Keytronics rubber dome review:

Posted: October 13, 2017 in Uncategorized

My friend Dave is always on the lookout for an interesting old keyboard for me to try out. Recently, he found two old Keytronics models at a second hand store. I don’t have all the information on them, but they are old enough to have the DIN 5 pin connection. They do, however, have the Windows key, so my guess is that they were from the era of keyboards that came out with Windows 95.

Dave purchased two of them with the same form factor and of the same outward appearance. They are altogether bog standard keyboards, with rubber dome switches and standard plungers to actuate the rubber domes. The keys themselves are fairly nice, with a clean legend and nice, conical shape, taller and slightly narrower at the top than is the standard today. Basically the same shape as an IBM M series. The chassis and layout is much the same as the “M”, as well. Full keyset, large format with a lot of bezel around the key clusters.

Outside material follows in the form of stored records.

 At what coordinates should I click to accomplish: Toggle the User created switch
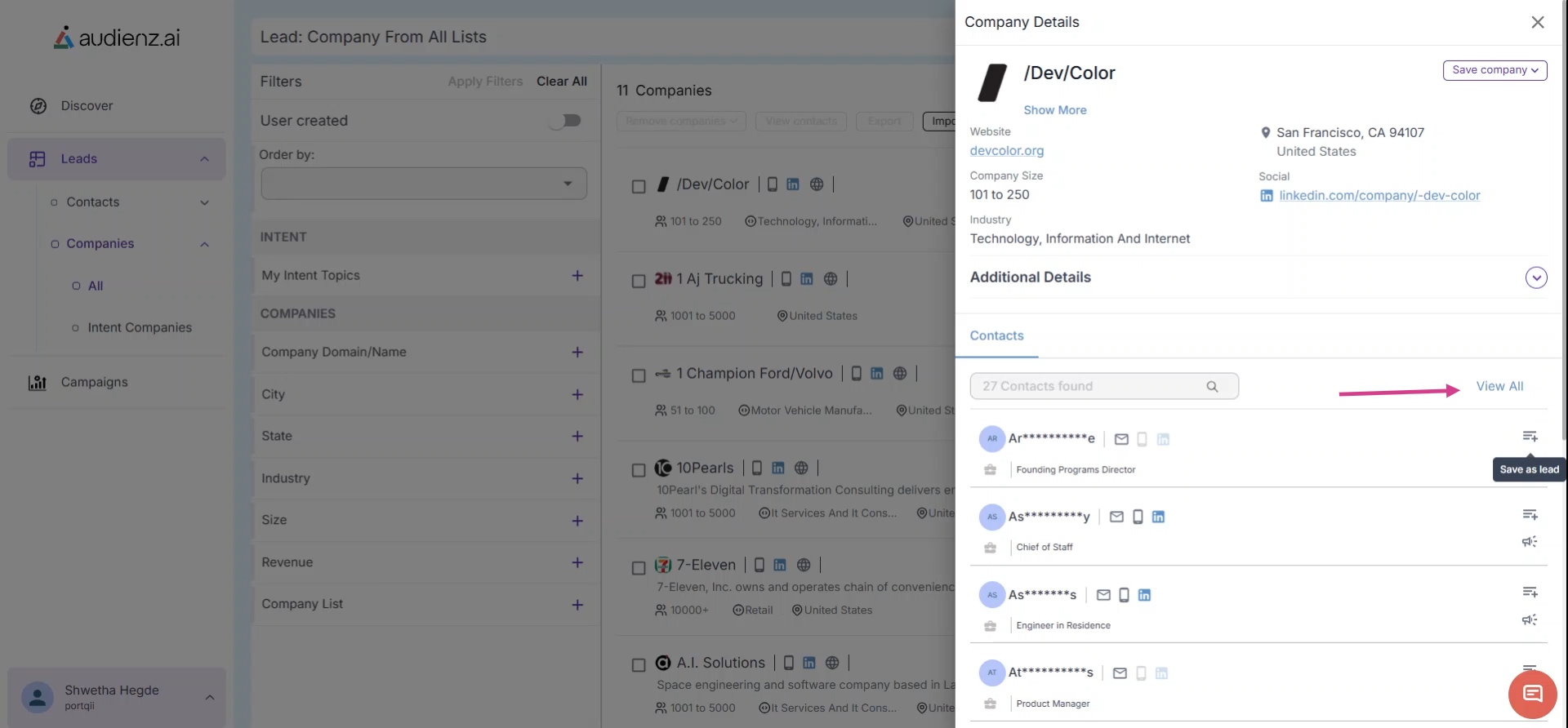564,121
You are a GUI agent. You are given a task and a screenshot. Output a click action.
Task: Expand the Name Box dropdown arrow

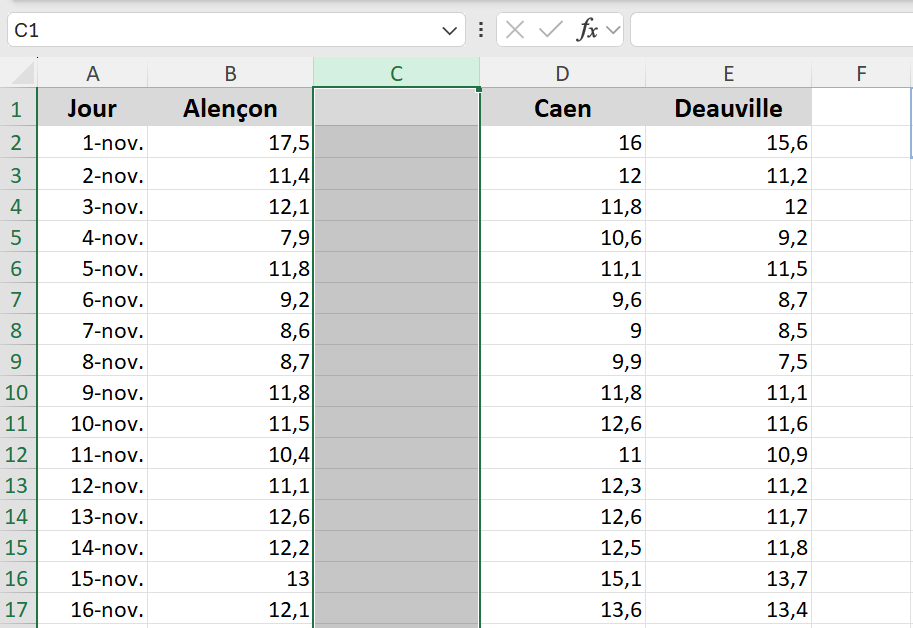coord(448,31)
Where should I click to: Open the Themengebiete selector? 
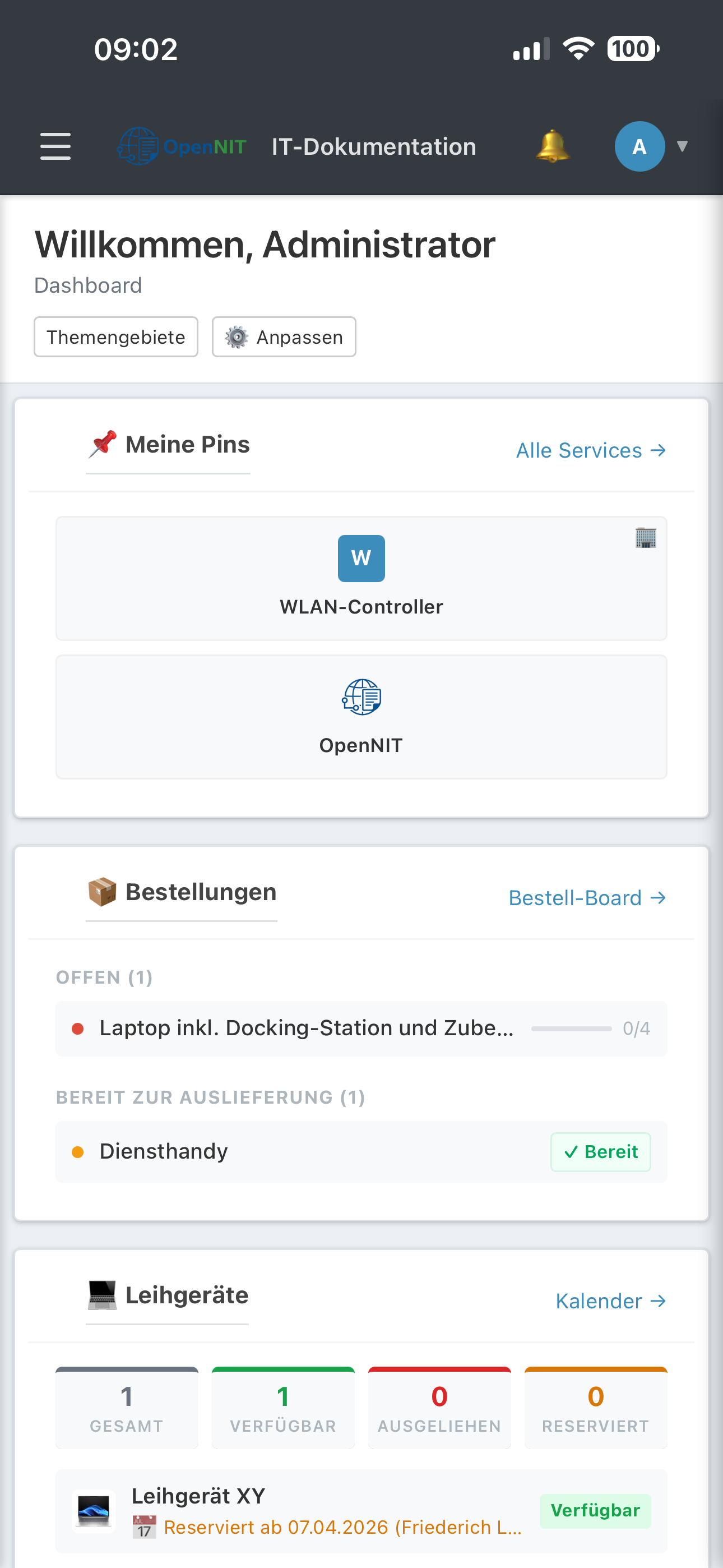[x=115, y=337]
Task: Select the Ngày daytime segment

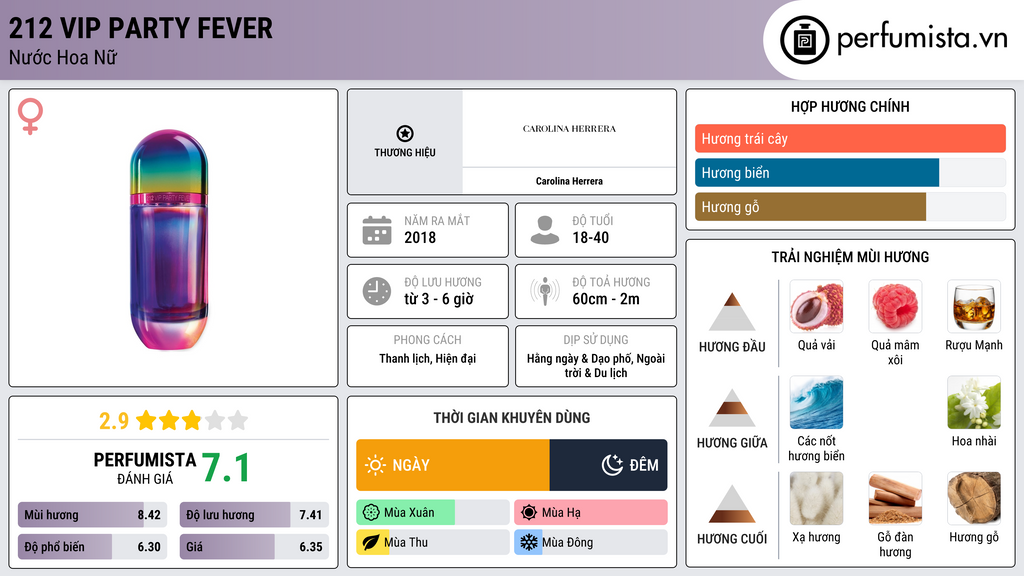Action: pos(452,465)
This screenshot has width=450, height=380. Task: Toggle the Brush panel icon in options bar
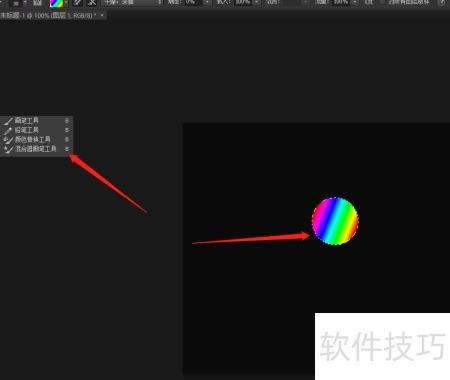(x=37, y=3)
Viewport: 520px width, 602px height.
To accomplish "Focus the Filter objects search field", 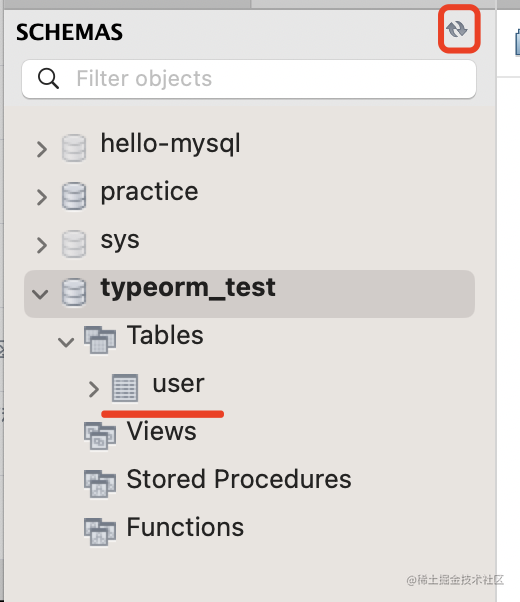I will click(249, 79).
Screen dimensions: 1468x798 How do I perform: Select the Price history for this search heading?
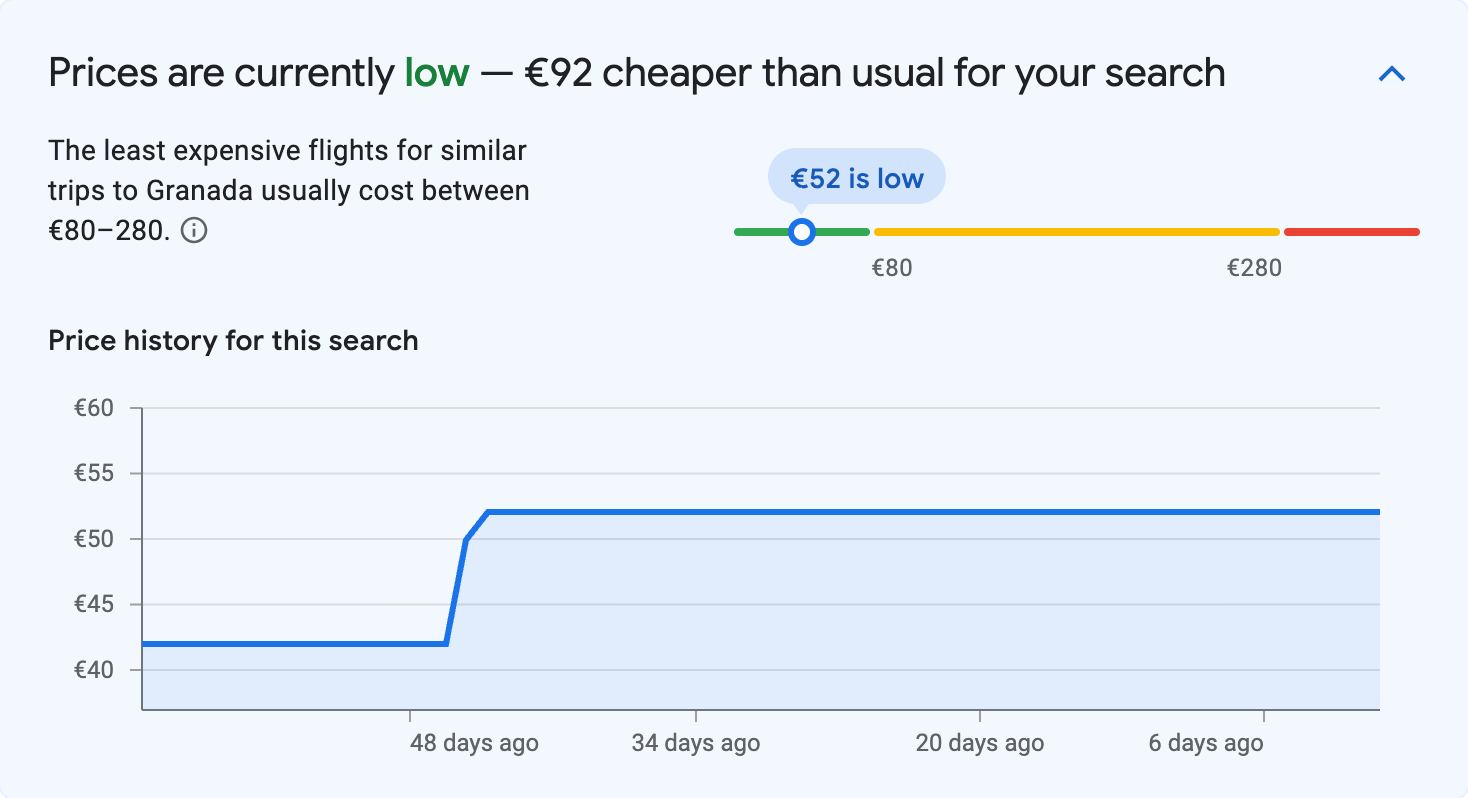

The shape, however, is about as far as the similarities goes. Picking the keyboards up, they weigh less than half what a vintage IBM keyboard does, and have a good bit of chassis flex if you test them out. Being rubber domes, they have a chance to be somewhere between absolute rubbish and passable in terms of typing mechanics. While not absolute rubbish, I wouldn’t say that these old Keytronics keyboards have anything special to offer. Other than being in the vintage beige and having the old fashioned look/form factor, there’s nothing really special here.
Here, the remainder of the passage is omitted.